Analyse Littéraire et Sens de la Fable "Les Animaux malades de la peste"
🔍 Décryptage de la fable : Une parodie de justice
Dans ce chef-d'œuvre du Livre VII, La Fontaine quitte la psychologie individuelle pour une critique sociale féroce. La peste n'est pas seulement un fléau physique, elle est le déclencheur d'une mise en scène politique. Le Lion, en "bon" monarque absolu, organise un simulacre de confession où les puissants (Loup, Ours, Tigre) sont absous de leurs crimes sanglants, tandis que la moindre peccadille du faible est criminalisée.

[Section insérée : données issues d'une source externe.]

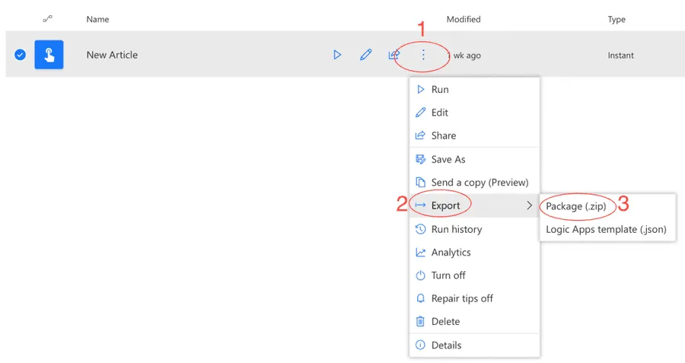The image size is (685, 363).
Task: Click the blue touch flow icon
Action: click(x=49, y=55)
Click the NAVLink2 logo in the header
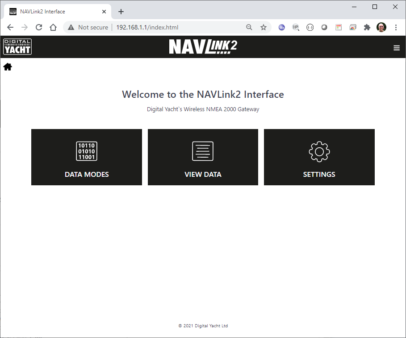406x338 pixels. 203,46
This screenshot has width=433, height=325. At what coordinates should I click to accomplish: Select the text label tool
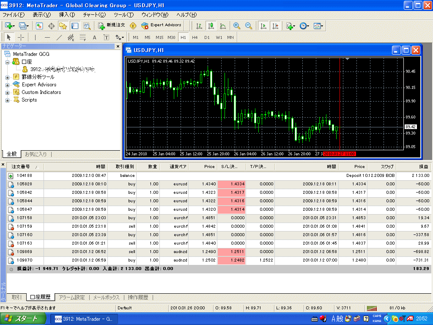click(x=94, y=37)
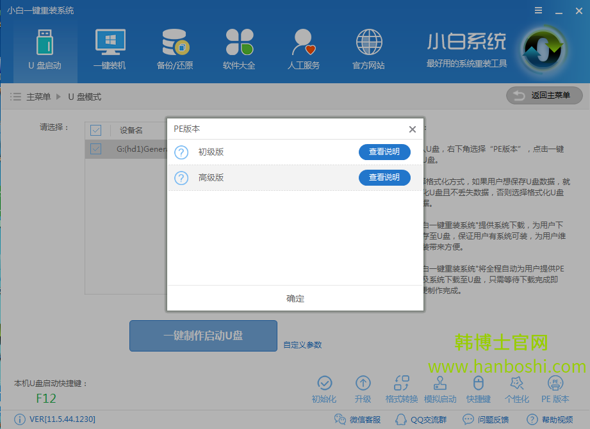Toggle the select-all checkbox in device header
The image size is (590, 429).
click(x=95, y=129)
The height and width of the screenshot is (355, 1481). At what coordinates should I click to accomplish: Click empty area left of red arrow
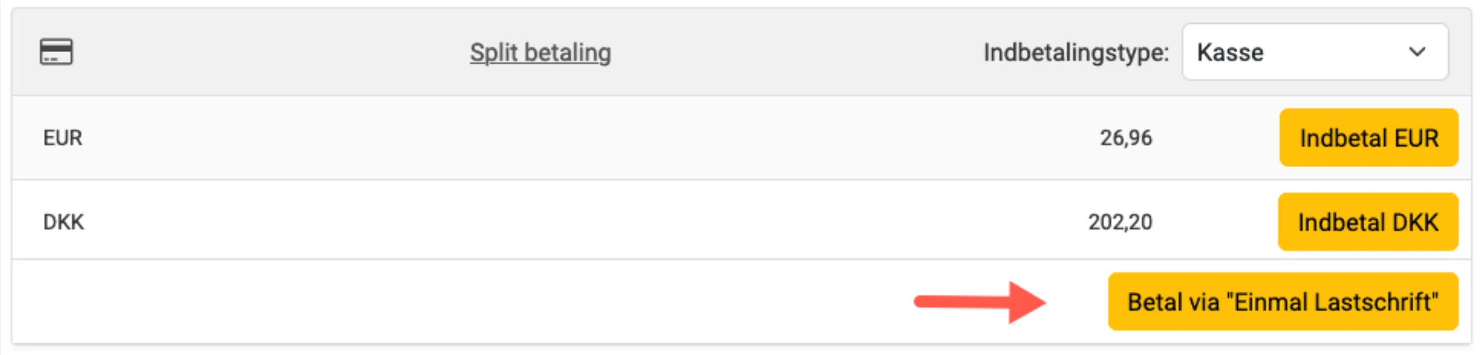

La structure du récit repose sur une rhétorique de la manipulation. Le Renard, en courtisan habile, transforme les massacres du Lion en actes héroïques, alors que l'honnêteté naïve de l'Âne précipite sa perte. La Fontaine démontre que dans une société corrompue, la vérité importe moins que le rang social.
💡 Écho contemporain
Cette fable reste d'une actualité brûlante pour dénoncer les inégalités devant la loi. Elle illustre parfaitement le concept de "bouc émissaire" : un groupe en crise préfère sacrifier un innocent vulnérable plutôt que de remettre en question ses propres privilèges ou responsabilités.

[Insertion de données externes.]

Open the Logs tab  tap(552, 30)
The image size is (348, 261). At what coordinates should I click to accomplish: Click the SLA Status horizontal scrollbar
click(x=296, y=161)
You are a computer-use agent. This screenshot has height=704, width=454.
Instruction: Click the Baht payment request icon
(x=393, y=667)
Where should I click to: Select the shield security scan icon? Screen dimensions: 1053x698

Elle nous invite à une vigilance constante face aux discours officiels qui cherchent à faire porter le poids des crises sur les plus précaires.
📢 La Morale expliquée
« Selon que vous serez puissant ou misérable... »
La Fontaine ne se contente pas de raconter une histoire ; il livre un constat sociologique amer. La morale signifie que l'issue d'un jugement ne dépend pas de la faute commise, mais du statut de l'accusé. La justice, censée être aveugle, regarde ici avec attention le blason et la fortune.

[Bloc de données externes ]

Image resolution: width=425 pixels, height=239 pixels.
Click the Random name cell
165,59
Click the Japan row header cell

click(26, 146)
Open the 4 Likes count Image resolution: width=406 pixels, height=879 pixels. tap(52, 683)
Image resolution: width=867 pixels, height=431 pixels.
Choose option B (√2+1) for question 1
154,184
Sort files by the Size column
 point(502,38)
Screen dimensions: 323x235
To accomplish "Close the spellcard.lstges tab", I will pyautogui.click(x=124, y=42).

❓ Questions fréquentes sur "Les Animaux malades de la peste"
Qui est le véritable coupable selon la fable ?
D'un point de vue moral, ce sont les prédateurs (Lion, Loup). Mais d'un point de vue politique, c'est l'Âne qui est désigné car il est le seul à ne pas avoir de défenseurs à la cour.
Quel est le rôle du discours du Renard ?
Le Renard utilise son éloquence pour flatter le Roi et transformer des crimes en erreurs négligeables, illustrant l'hypocrisie des conseillers de cour.
Pourquoi cette fable est-elle considérée comme pessimiste ?
Parce que l'innocence ne triomphe pas. La Fontaine montre un monde où la force et la ruse l'emportent systématiquement sur la justice et l'honnêteté.
Quelle est l'origine de cette fable ?
Elle s'inspire de thèmes médiévaux (Le Roman de Renart) et d'Esope, mais La Fontaine lui donne une dimension politique inédite à son époque.